Filter the data below, keeping only lines that contain "Fund".

**** SUPPLIED RECORDS

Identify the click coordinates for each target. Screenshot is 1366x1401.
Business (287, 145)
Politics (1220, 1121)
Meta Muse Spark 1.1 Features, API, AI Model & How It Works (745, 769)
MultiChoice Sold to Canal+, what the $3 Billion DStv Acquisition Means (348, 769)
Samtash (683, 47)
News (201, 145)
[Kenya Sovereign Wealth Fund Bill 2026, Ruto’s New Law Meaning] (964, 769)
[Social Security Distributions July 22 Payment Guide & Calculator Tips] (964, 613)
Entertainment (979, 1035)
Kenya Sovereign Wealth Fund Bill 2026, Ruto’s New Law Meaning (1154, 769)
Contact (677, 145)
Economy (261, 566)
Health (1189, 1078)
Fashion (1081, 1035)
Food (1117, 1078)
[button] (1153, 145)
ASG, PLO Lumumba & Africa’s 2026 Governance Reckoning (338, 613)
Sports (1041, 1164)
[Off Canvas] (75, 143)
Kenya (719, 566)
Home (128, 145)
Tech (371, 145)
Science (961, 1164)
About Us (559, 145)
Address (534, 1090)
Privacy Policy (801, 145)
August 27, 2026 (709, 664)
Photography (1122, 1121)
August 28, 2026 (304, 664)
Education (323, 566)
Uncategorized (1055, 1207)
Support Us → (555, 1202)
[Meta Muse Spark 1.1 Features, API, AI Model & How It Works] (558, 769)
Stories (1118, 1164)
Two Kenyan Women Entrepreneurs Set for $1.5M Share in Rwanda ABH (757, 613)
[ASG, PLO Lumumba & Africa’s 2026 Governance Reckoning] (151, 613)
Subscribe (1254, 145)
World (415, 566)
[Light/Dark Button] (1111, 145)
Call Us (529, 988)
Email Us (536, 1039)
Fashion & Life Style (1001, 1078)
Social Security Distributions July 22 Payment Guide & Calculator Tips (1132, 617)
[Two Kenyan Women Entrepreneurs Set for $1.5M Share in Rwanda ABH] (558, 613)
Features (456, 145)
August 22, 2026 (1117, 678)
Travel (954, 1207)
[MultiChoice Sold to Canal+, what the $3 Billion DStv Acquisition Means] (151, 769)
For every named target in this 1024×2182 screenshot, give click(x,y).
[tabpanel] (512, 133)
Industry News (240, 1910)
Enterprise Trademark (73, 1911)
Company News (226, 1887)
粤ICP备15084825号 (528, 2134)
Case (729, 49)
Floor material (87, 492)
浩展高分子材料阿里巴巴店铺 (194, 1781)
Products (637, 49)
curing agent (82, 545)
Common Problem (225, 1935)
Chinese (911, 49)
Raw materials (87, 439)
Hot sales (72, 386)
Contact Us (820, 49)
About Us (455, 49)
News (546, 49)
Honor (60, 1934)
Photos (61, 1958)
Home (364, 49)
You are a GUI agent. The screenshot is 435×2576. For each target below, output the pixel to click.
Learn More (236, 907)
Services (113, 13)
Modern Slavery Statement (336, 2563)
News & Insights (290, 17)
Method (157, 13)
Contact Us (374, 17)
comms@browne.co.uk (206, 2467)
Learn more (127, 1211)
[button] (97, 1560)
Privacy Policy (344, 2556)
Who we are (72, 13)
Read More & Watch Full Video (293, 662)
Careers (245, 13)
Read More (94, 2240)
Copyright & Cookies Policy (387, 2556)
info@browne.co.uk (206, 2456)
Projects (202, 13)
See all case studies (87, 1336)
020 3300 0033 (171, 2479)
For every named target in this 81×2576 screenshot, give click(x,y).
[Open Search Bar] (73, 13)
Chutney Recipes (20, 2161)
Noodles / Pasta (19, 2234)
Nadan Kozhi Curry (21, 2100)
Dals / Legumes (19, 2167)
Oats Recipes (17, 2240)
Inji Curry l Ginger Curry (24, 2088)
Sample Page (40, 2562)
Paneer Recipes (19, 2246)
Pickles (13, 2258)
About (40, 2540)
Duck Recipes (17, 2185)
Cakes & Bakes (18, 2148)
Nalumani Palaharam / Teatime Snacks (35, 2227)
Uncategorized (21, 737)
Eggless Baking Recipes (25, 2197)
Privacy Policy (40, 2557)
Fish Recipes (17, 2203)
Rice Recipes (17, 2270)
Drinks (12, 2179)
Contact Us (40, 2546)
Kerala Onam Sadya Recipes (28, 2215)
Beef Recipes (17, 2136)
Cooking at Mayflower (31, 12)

********

## ANSWER BOX
[Kenya Sovereign Wealth Fund Bill 2026, Ruto’s New Law Meaning] (964, 769)
Kenya Sovereign Wealth Fund Bill 2026, Ruto’s New Law Meaning (1154, 769)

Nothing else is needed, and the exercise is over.